Priestley’s use of language can be quite unusual at times, as he describes a hotel which is out of place in Hamburg as like ‘a wedding cake that had been left out in the rain’ and when it comes to the hotel room itself, Priestley says ‘it was a bad nervous breakdown turned into a room.’ Quite the mental image! Us Brits should also feel at home with this book at times, as Sterndale does bring up various grumbles about the railway system. Have we always grumbled about trains?

However, for all these small interesting moments there is a lot of dross in this book and it was mostly quite hard going. The wandering nature of the plot, following Sterndale investigating unusual mysterious happenings, soon flounders a lot. It doesn’t help that Sterndale walks into traps with his eyes open and for no good reason than apathy. I wonder when books are described as ‘topical tales’ that this is a code word for an author who can’t write a decent plot, but perhaps I am being a bit too mean. There is also a consistent trickle of 60s prejudices, though very weirdly these are counterbalanced by Sterndale’s belief that society and men in particular need women to save them. So if you want an entertaining read I would probably skip this one, but if you want to look into 60s society then you might find something of interest. Had this book on my TBR pile for quite a while. If I had known it was going to be like this I think it could have stayed there a little longer, or been nudged off completely.

Rating: 2.5/5

Vintage Mystery Scavenger Hunt Item (Silver Card): Briefcase/Suitcase


  1. Not as good as the “time plays”, then?

    Re. the tale vs. novel: Jacques Barzun distinguished between the two, and classed the detective story as a TALE. “Detective fiction belongs to the kind of narrative properly called the tale. It is a genre distinct from the novel as we have come to know it since Balzac…”

    To put it crudely: the novel is realistic, and examines a character’s inner life; the tale tells a story.

    The novel is a “narrative that professes to illuminate life by pretending to be history”; the tale “is a narrative too, but comic, not in the sense of laughter-provoking, but in the sense of high make-believe, indifferent to direct portraiture.”

    “The tale, much older than the novel, appeals to curiosity, wonder, and the love of ingenuity… A tale charms by its ingenuity, by the plausibility with which it overcomes the suspicion that it couldn’t happen. That is art.”

    “One goes to a tale because it is a marvelous invention, because it is ingenious, full of suspense and concentrated wisdom, because it flatters the eye and the mind by its circumstantiality, liberates the spirit by its ‘disdain of realism’, and appeases the heart by its love of reason.

    Liked by 3 people

  2. Nice review, though shame you didn’t enjoy this one as it did sound really interesting.

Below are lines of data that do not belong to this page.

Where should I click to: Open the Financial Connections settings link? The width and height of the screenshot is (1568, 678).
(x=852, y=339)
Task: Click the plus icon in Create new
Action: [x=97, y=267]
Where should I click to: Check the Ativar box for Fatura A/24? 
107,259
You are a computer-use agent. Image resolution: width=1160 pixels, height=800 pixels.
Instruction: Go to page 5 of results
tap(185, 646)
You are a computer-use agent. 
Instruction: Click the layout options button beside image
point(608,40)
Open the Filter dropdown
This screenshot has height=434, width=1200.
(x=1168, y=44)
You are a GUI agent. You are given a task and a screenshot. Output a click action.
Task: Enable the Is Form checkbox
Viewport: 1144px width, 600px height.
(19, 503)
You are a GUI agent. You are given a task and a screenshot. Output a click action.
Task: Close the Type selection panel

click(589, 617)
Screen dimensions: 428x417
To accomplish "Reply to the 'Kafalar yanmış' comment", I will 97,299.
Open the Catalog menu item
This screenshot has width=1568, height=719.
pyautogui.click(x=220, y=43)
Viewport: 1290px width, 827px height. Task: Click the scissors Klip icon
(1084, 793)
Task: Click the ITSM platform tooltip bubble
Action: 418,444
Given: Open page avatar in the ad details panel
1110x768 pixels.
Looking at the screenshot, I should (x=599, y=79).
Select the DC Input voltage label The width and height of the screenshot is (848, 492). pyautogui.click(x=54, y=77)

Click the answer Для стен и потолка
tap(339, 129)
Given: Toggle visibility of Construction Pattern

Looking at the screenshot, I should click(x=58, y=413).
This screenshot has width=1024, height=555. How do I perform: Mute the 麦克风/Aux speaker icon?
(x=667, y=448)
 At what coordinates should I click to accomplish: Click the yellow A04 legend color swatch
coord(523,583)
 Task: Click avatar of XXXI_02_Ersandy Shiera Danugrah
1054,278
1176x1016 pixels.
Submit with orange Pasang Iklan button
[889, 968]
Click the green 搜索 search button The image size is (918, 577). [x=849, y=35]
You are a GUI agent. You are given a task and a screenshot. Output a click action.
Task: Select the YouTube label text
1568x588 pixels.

I’ve read a few non mystery Priestleys – really enjoyed The Good Companions, Bright Day and Angel Pavement. Fascinating definitions of tales versus novels, too… not sure all stories that sound like they qualify under tales would be very appeasing to the heart on the score of ‘love of reason’.

    Liked by 1 person

      • Well, Priestley’s best known for his non-mystery work! We’re really the only ones who’d think of, say, C.P. Snow as the writer of DEATH UNDER SAIL rather than of STRANGERS & BROTHERS or “The Two Cultures”!

        And INSPECTOR is less mystery than science fiction / conceptual drama that uses the investigation into the servant girl’s death to explore themes of time, class, and power.

        But Priestley was a keen detective reader – and raved about John Dickson Carr. (As did Kingsley Amis.)

        He also wrote THE OLD DARK HOUSE, a spoof of the mystery:


  3. “Us Brits should also feel at home with this book at times, as Sterndale does bring up various grumbles about the railway system. Have we always grumbled about trains?”

    This is funny, since Germans too grumble about the train system all the time.

    I disliked both Priestleys I’ve read, “The Benighted” as well as “The Doomsday Men”, so regardless of your review it’s unlikely I will bother with this.

    Liked by 1 person

    • haha glad it’s not just us who have (at times) rubbish rail service. I’ve heard he has done some good non-mystery work, but yeah I don’t think I would be recommending this or any other mystery he has done.